C'est leur philosophie qui fit donner tant de batailles, et qui
causa la Saint-Barthélemy.. C'est leur esprit de
tolérantisme qui est la ruine du monde; et c'est votre
saint zèle qui répand partout la douceur de la
concorde.
- Vous nous apprenez que tous
les partisans de la religion naturelle sont les ennemis de la
religion chrétienne. Vraiment, monsieur, vous avez fait
là une belle découverte! Ainsi, dès que je
verrai un homme sage qui dans sa philosophie reconnaîtra
partout l'Être suprême, qui admirera la Providence
dans l'infiniment grand et dans l'infiniment petit, dans la
production des mondes, et dans celle des insectes, je conclurai
de là qu'il est impossible que cet homme soit
chrétien. Vous nous avertissez qu'il faut penser ainsi
aujourd'hui de tous les philosophes. On ne pouvait certainement
rien dire de plus sensé et de plus utile au
christianisme, que d'assurer que notre religion est
bafouée dans toute l'Europe par tous ceux dont la
profession est de chercher la vérité. Vous pouvez
vous vanter d'avoir fait là une réflexion dont
les conséquences seront bien avantageuses au
public.
- Que j'aime encore votre
colère contre l'auteur de l'Esprit des lois,
quand vous lui reprochez d'avoir loué les Solon, les
Platon, les Socrate, les Aristide, les Cicéron, les
Caton, les Épictète, les Antonins et les Trajan!
On croirait, à votre dévote fureur contre ces
gens-là, qu'ils ont tous signé le Formulaire.
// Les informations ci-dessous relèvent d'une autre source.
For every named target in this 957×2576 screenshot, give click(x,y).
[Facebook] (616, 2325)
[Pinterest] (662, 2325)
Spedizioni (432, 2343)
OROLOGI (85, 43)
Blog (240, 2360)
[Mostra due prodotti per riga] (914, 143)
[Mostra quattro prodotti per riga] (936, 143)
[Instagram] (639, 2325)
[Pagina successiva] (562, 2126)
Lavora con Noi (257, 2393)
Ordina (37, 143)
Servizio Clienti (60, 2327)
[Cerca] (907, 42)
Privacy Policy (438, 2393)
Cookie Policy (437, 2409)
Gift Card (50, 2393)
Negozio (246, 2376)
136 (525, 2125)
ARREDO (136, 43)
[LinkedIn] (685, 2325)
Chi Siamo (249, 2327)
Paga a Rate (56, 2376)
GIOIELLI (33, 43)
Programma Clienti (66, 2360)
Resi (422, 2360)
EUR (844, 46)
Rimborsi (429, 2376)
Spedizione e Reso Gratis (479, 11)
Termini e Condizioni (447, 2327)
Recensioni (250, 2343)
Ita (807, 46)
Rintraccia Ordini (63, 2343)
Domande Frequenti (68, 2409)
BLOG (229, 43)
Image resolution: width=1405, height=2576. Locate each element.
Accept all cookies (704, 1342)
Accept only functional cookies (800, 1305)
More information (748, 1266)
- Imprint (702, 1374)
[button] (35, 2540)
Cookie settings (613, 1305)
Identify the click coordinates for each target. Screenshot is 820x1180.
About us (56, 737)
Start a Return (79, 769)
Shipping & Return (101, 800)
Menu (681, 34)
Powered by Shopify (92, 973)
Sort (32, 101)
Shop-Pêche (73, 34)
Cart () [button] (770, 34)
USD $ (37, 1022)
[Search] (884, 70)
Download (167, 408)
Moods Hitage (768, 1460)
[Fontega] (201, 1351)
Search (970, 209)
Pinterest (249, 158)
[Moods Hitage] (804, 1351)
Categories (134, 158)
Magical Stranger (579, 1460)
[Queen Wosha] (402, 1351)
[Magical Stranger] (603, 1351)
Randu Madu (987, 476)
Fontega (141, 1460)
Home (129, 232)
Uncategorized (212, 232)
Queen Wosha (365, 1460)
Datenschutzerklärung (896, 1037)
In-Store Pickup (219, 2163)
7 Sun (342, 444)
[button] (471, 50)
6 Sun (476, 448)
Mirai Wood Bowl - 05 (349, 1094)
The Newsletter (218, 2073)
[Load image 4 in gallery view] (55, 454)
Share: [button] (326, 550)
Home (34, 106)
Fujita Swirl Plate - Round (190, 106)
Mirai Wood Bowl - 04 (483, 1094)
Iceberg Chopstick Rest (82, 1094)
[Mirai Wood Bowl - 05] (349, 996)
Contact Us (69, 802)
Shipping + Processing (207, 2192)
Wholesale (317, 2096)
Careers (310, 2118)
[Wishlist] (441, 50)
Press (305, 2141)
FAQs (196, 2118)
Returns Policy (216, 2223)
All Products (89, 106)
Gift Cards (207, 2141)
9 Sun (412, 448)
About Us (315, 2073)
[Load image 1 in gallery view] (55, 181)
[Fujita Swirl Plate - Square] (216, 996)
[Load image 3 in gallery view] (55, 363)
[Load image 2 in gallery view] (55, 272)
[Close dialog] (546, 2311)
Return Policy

Quels monstres, monsieur, que tous ces grands hommes de
l'antiquité! Brûlons tout ce qui nous reste de
leurs écrits, avec ceux de Pope et de Locke et de M. de
Montesquieu. En effet, tous ces anciens sages sont vos ennemis:
ils ont tous été éclairés par la
religion naturelle. Et la vôtre, monsieur, je dis la
vôtre en particulier, paraît si fort contre la
nature que je ne m'étonne pas que vous détestiez
sincèrement tous ces illustres réprouvés
qui ont fait, je ne sais comment, tant de bien à la
terre. Remerciez bien Dieu de n'avoir rien de commun, ni avec
leur conduite, ni avec leurs écrits.
- Vos saintes idées
sur le gouvernement politique sont une suite de votre sagesse.
On voit que vous connaissez les royaumes de la terre tout comme
le royaume des cieux. Vous condamnez, de votre autorité
privée, les gains que l'on fait dans les risques
maritimes. Vous ne savez pas probablement ce que c'est que
l'argent à la grosse; mais vous appelez ce commerce
usure. C'est une nouvelle obligation que le roi vous
aura d'empêcher ses sujets de commercer à Cadix.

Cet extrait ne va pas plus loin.